Harlequin (1980)
4/10
Thankfully, Margot Robbie is nowhere to be seen.
5 April 2021
For years now, I've been trying to see and review every horror film from the '70s and '80s, as listed in my Aurum Encyclopedia of Horror; I've ticked off the majority of the best known titles, and have now entered the 'mopping up' phase, with just a few hundred less-well-known movies to see before I am done. The problem is that the ones I have left to watch are either extremely difficult to find, are often not very good, or aren't what I consider to be horror. Harlequin is NOT horror in my opinion: it's a strange contemporary retelling of the story of Grigori Rasputin, the Russian mystic who gained influence over the family of Nicholas II in the early 20th century.

Robert Powell plays Gregory Wolfe, who works his way into the life of senator Nick Rast (David Hemmings) after he cures young Alex Rast (Mark Spain) of leukaemia. After performing this apparent miracle, Wolfe becomes companion to Mrs. Rast (Carmen Duncan), but is the man's magic real or illusion? Nick Rast's superiors claim that Wolfe is a fraud, while the magician tells Nick that he is being used as a political puppet. But who is speaking the truth?

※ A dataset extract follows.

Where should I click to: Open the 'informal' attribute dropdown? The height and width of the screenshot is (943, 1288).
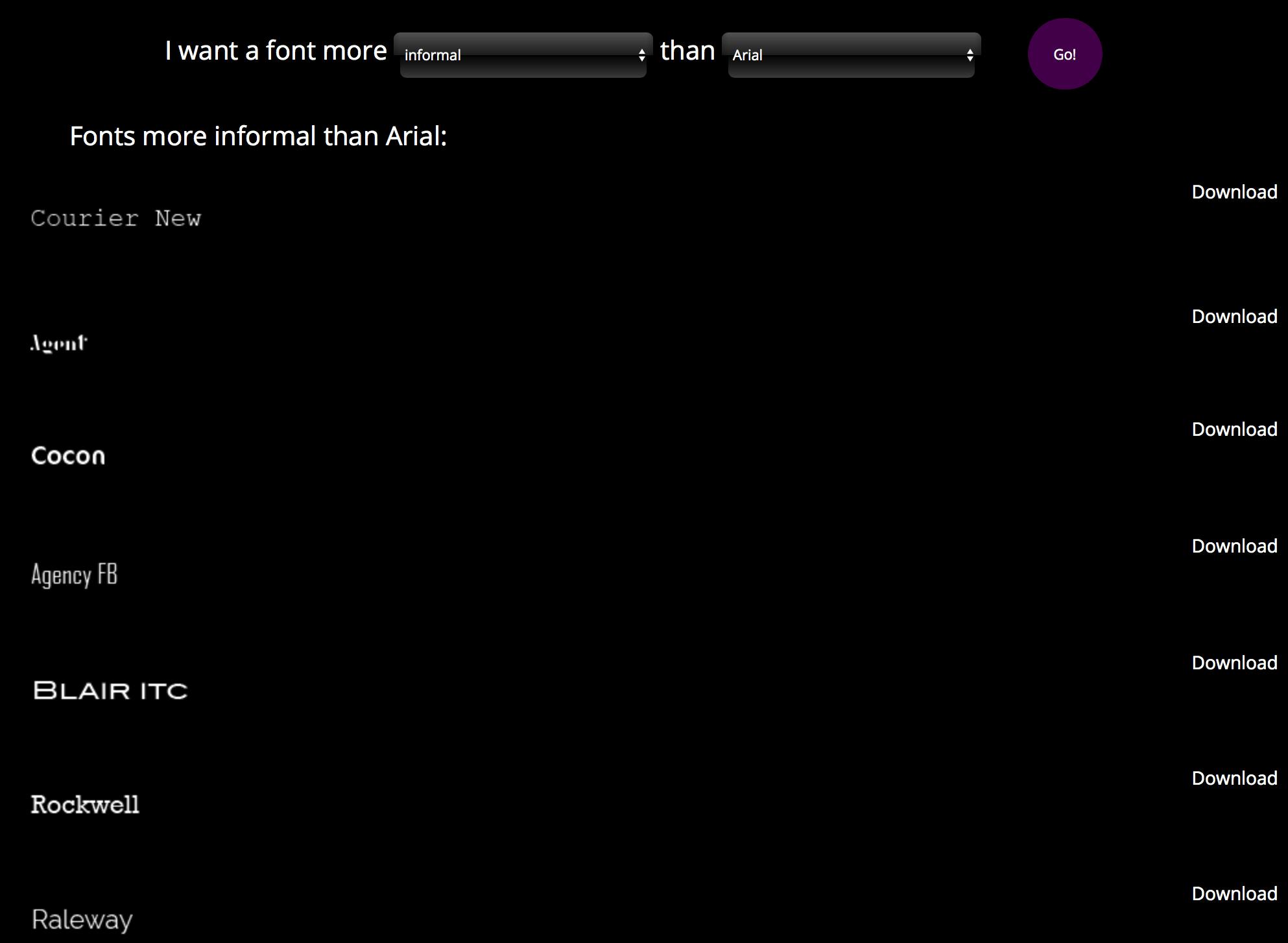[522, 55]
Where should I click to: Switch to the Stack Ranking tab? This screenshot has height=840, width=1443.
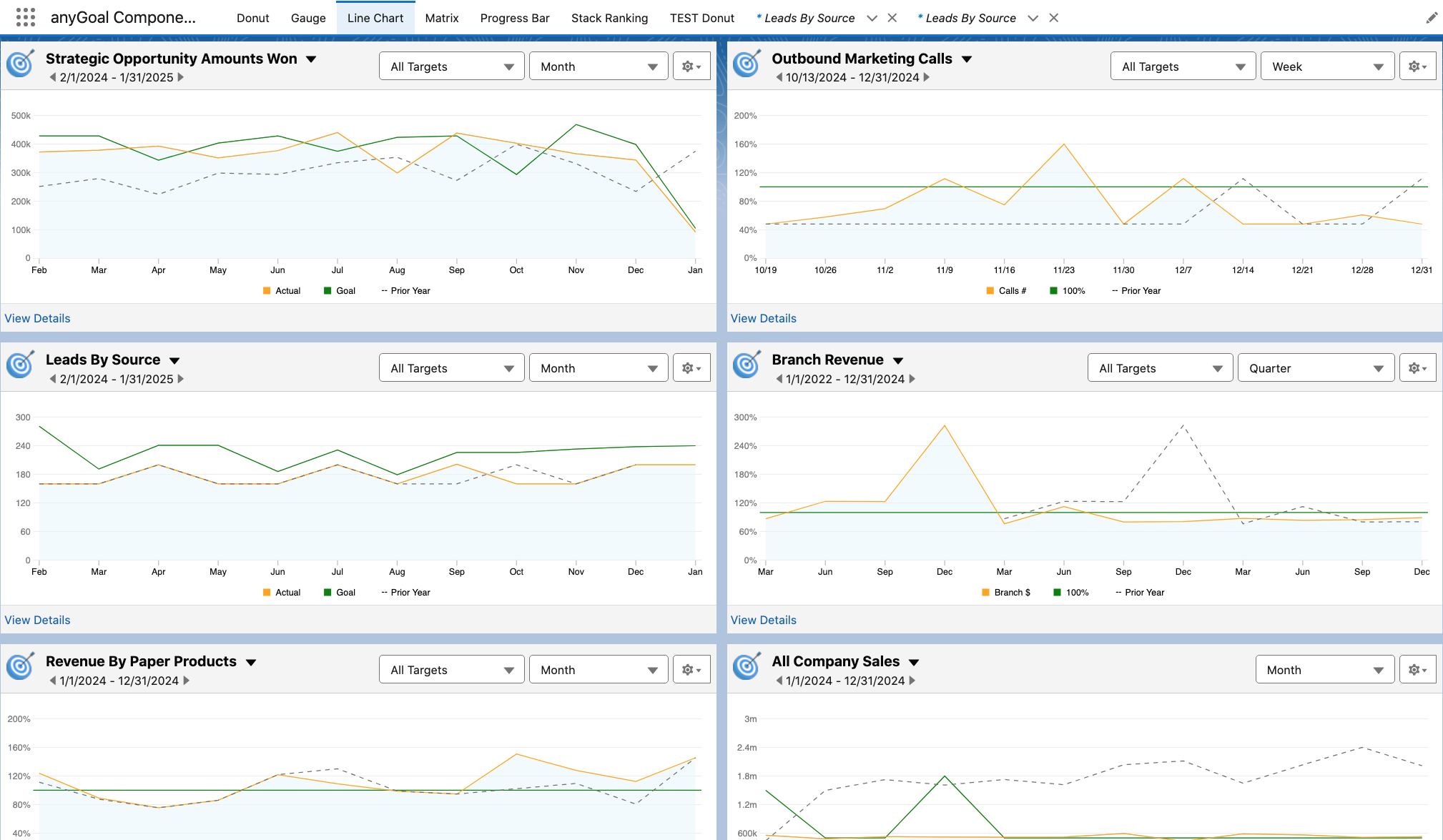(609, 18)
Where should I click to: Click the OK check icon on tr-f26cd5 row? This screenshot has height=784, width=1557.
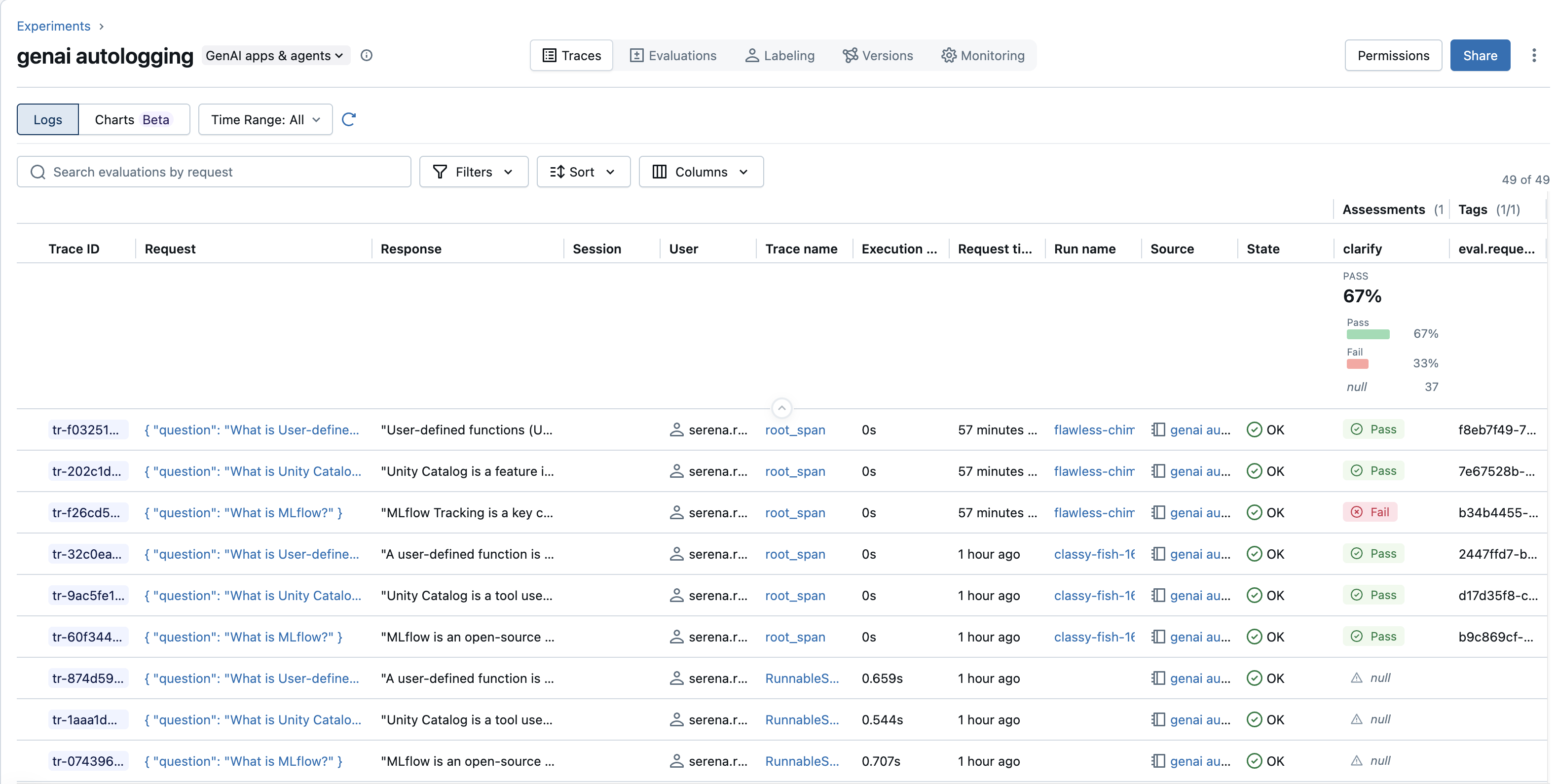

The only genuinely scary thing about Harlequin is Wolfe's fashion sense: he wears a studded black leather and silk outfit that wouldn't seem out of place in a Las Vegas show (the ensemble completed with painted nails and glittery eye-brow make-up), and he dons a very silly, padded, multi-coloured harlequin costume for the final act. However, Powell's quirky Bowie-esque outfits are in perfect keeping with the overall tone of the film, which is quite simply bizarre, the film frequently making not a lick of sense (the levitating marbles in Alex's room, the grimy portrait of Wolfe on the kitchen floor, and little Alex's transformation at the very end).

4/10. Just about worth seeking out if cinematic strangeness is your thing. But it's not horror.